Le directeur général de SQA comprend et « respecte » les réserves des experts de la Santé publique. « Ils sont inquiets pour la bulle. Ils trouvaient que l’aspect hébergement n’était pas étanche, que ça prenait plus de tests. Ils étaient inquiets pour la clientèle des 15 à 19 ans ; ce sont eux qui figurent dans les majorités des cas. »

Le DG rétorque néanmoins que la pratique extérieure du sport et la superficie du plateau d’entraînement et de compétition — équivalent à « au moins 20 terrains de soccer », selon une lettre soumise au Ministère — devraient être pris en considération.

« On ne veut pas comparer un sport à l’autre, mais on parle de ski alpin. C’est un sport extérieur où tu portes gants, masque, lunettes, casque, tuque. Tu es tout habillé. »

Quand des recherches disent que 1 % des cas de contamination se font à l’extérieur, c’est dur d’imaginer qu’on est un sport à risque.

Daniel Lavallée, directeur général de Ski Québec Alpin

À l’heure actuelle, seuls les membres de l’équipe du Québec sont à l’entraînement à Sun Peaks, en Colombie-Britannique. La situation est intenable à long terme, prévient M. Lavallée.

++++++

→ Tâche à faire 1
Recopiez le passage de l'extrait sur le ski alpin qui va de « À l’heure actuelle, seuls » jusqu'à « terme, prévient M. Lavallée. », en changeant « Sun Peaks » pour « Whistler ».
→ Tâche à faire 2
Écrivez la suite de l'extrait sur le ski alpin, à partir de sa dernière phrase.
Les lignes qui viennent ensuite n'ont aucun rôle ici.

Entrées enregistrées
++++++

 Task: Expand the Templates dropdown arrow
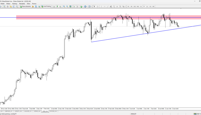[x=91, y=6]
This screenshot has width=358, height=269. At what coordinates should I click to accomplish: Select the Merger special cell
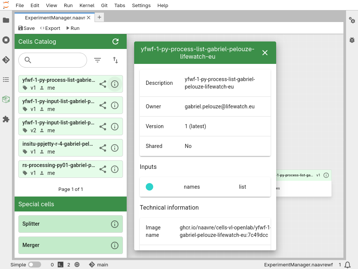[x=64, y=245]
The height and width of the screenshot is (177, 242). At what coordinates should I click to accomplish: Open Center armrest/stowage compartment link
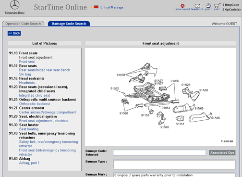[x=48, y=112]
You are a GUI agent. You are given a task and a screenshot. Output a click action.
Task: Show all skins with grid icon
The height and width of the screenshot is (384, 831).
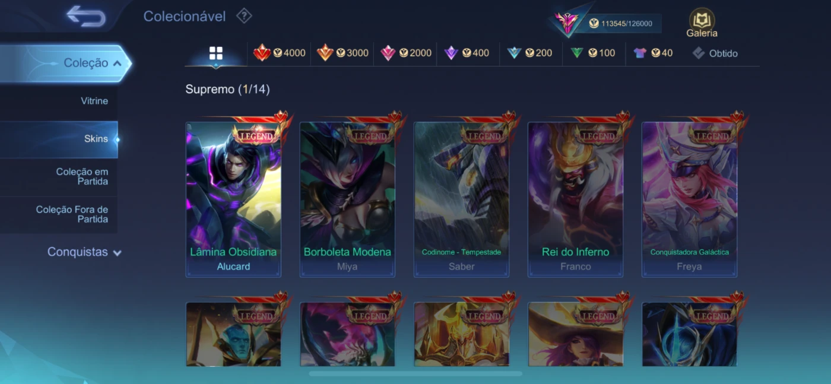[x=216, y=53]
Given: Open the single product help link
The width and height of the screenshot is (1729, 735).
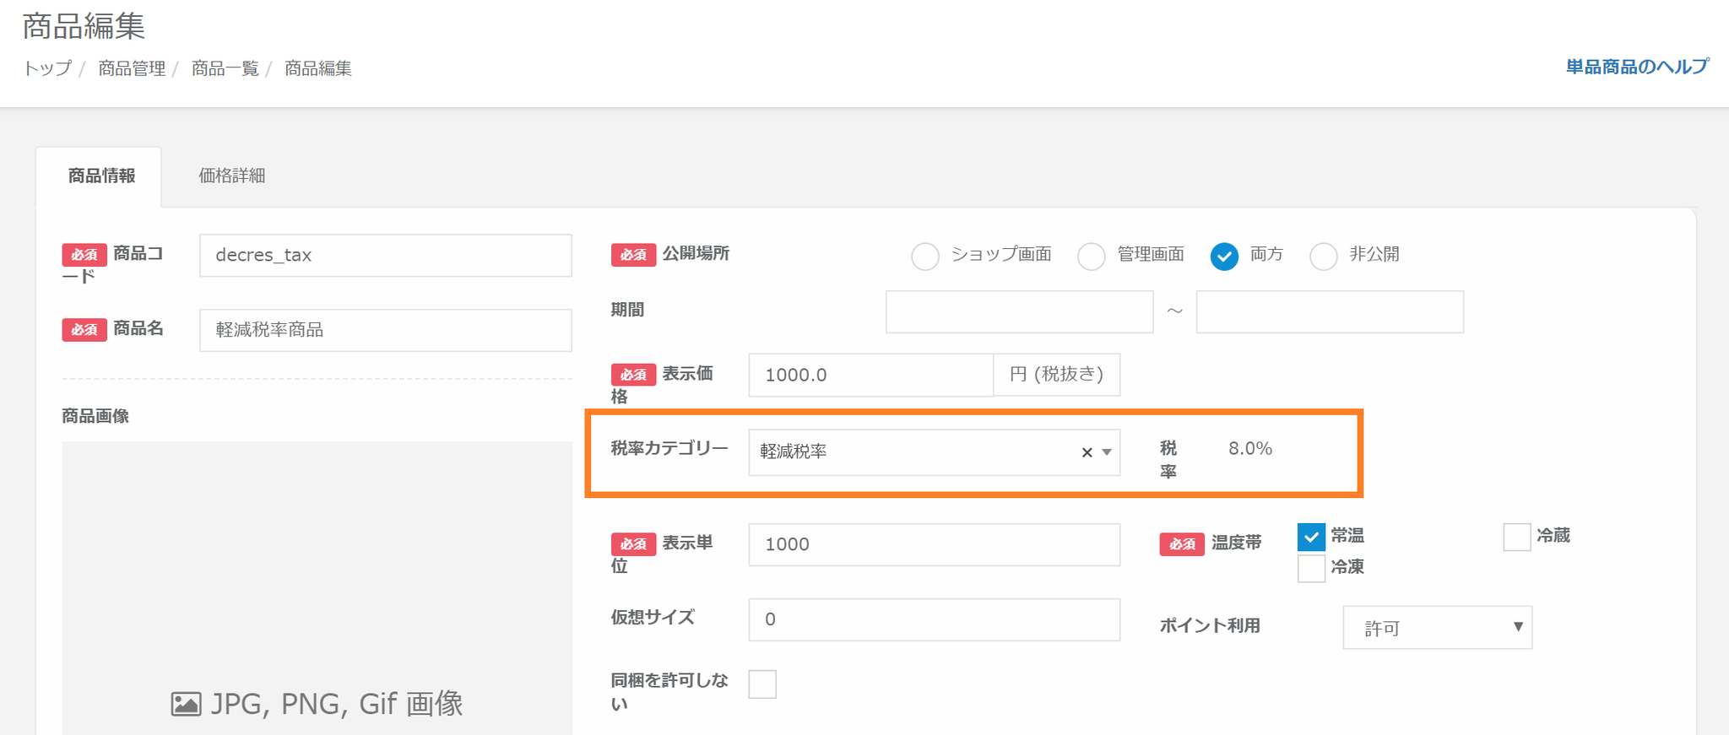Looking at the screenshot, I should (1636, 67).
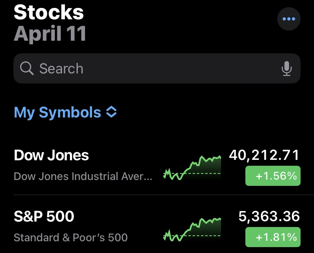The image size is (314, 253).
Task: Click the S&P 500 price 5,363.36
Action: click(x=269, y=216)
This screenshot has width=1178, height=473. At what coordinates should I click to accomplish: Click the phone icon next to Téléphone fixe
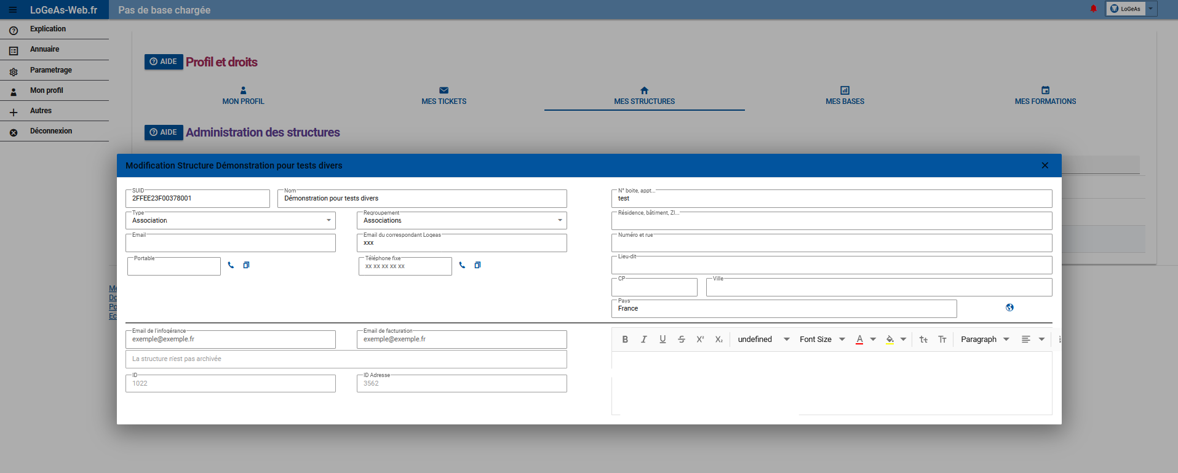[462, 265]

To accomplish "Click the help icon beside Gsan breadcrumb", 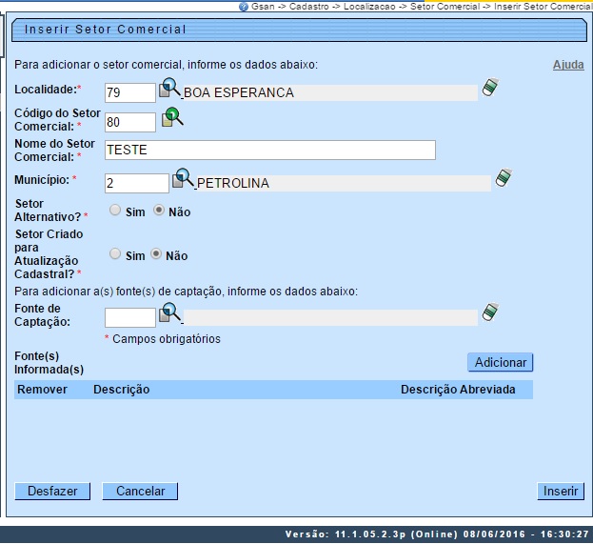I will point(244,6).
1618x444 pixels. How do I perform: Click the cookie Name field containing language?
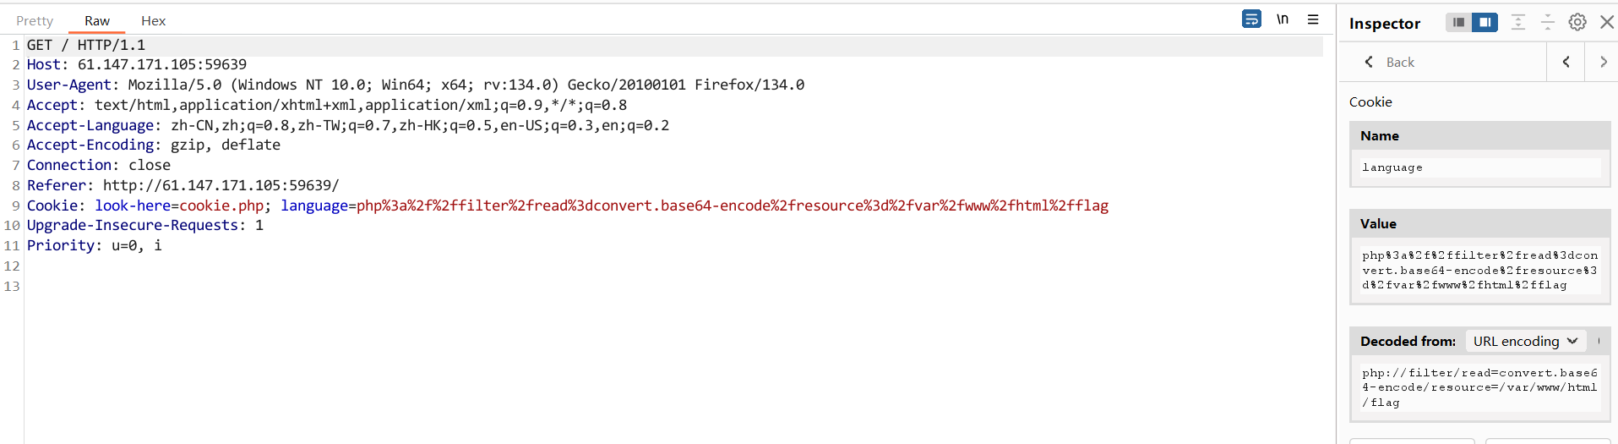(1479, 167)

++++++

→ Réponse finale 1
À l’heure actuelle, seuls les membres de l’équipe du Québec sont à l’entraînement à Whistler, en Colombie-Britannique. La situation est intenable à long terme, prévient M. Lavallée.

→ Réponse finale 2
« On cherche des solutions en Europe parce qu’ils ne pourront être au Québec cet hiver, c’est clair. Mais l’Europe, ce n’est pas idéal [avec la résurgence des cas]. L’Ouest [canadien], c’est en train de se resserrer. Les équipes nationales sont toutes revenues au pays parce que les pistes et les glaciers fermaient, les Coupes du monde s’annulaient. Il y a comme un étau qui se referme autour du ski alpin. »

« De l’anarchie »

Le DG de la fédération craint l’impact de la pandémie sur les meilleurs espoirs. « Sans vouloir être dramatique, on est en train de perdre des générations. Au Québec, la prochaine génération est très forte chez les femmes en ce moment. Chez les hommes, ça va, mais c’est extrêmement fort chez les femmes. Là, il faut qu’on les mette sur la neige ! »

Relancé de toutes parts par ses membres, M. Lavallée est incapable de donner une réponse claire quant à la possibilité de tenir une saison un tant soit peu normale. Sa plus grande inquiétude est que des clubs en viennent à transgresser les règles.

« J’appelle ça de l’anarchie. Les gens vont se mettre à faire des parcours cachés quelque part, de leur propre chef. Ça, ça va être dangereux. Tu vas commencer à voir de sérieuses blessures. Ça ne sera même pas couvert par nos assurances.

« C’est l’un des arguments qu’on faisait à la Santé publique. Si c’est une question de santé et de sécurité, vous devriez justement permettre le sport de glisse organisé. Parce que nous, on va le faire en sécurité. »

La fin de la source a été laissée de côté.